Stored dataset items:
****

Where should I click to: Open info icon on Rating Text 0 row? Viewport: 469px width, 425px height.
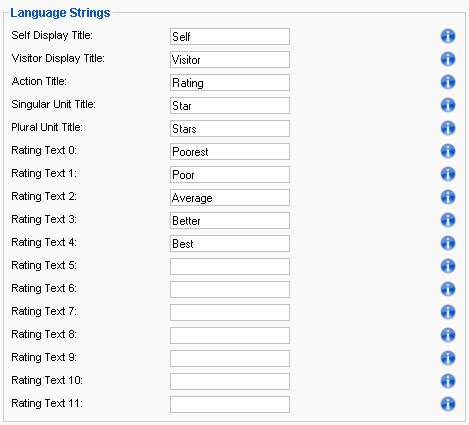pos(448,151)
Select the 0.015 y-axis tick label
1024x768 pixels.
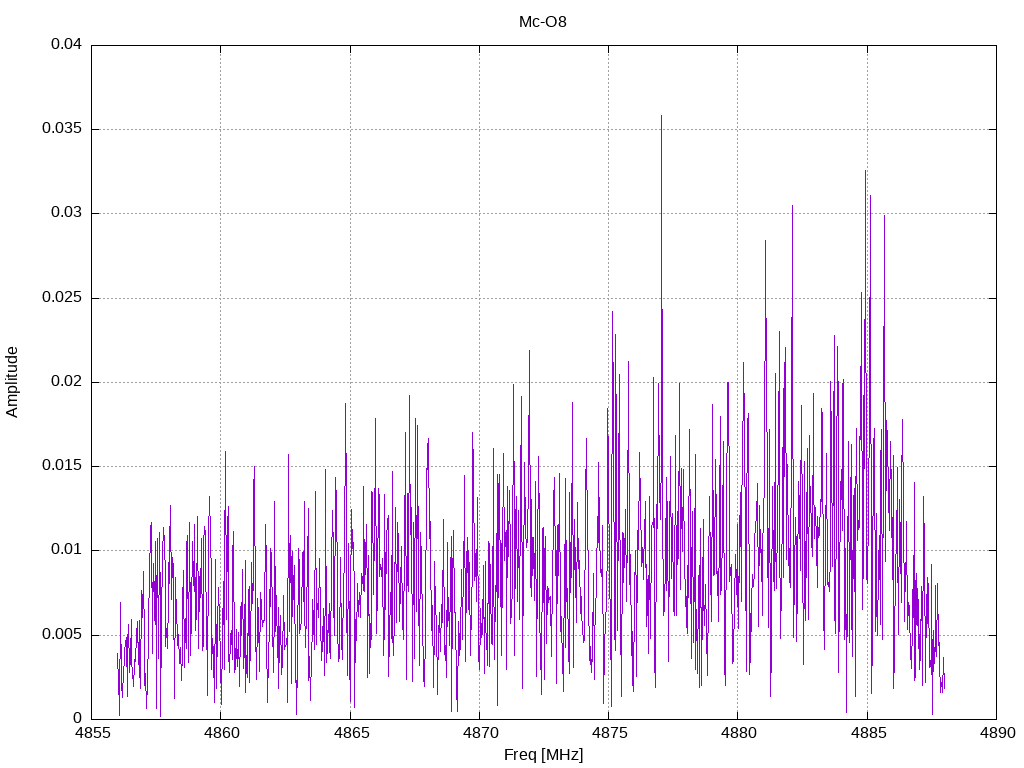click(x=63, y=466)
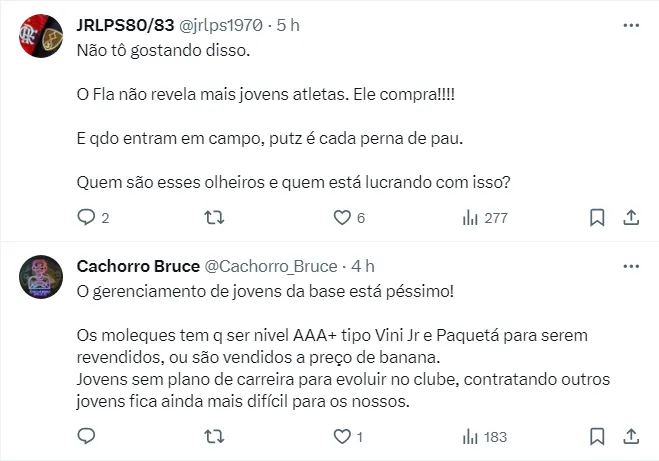Open Cachorro Bruce profile avatar
659x461 pixels.
(41, 277)
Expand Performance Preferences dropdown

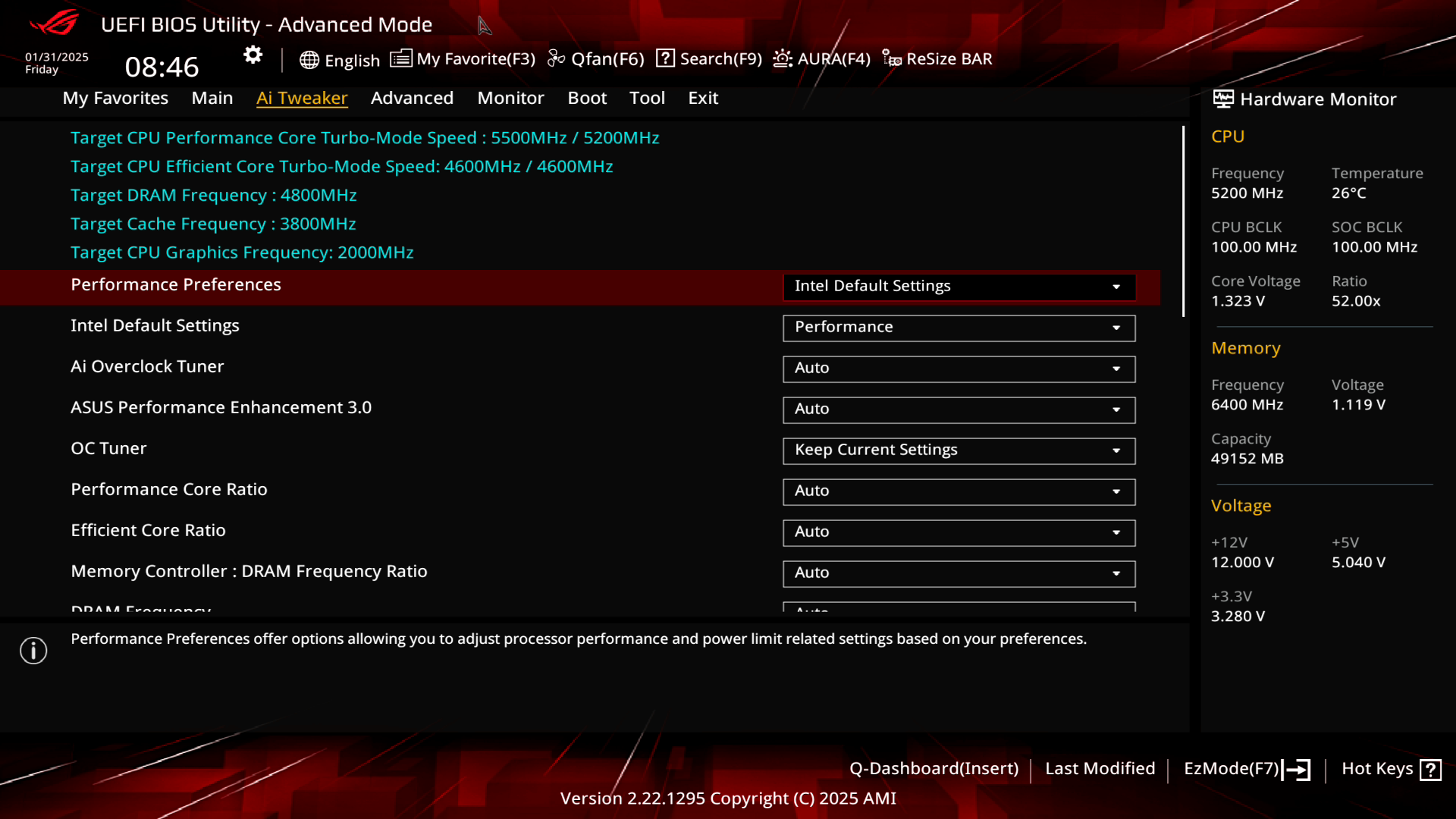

****

Rewrite all of the material above, changing "dropdown" to "drop-down menu" and keeping everything else the same. Leave the pictures out.

Where should I click to: Open info icon on Rating Text 0 row? Viewport: 469px width, 425px height.
pos(448,151)
Select the 0.015 y-axis tick label
1024x768 pixels.
click(x=63, y=466)
Open Cachorro Bruce profile avatar
659x461 pixels.
(41, 277)
Expand Performance Preferences drop-down menu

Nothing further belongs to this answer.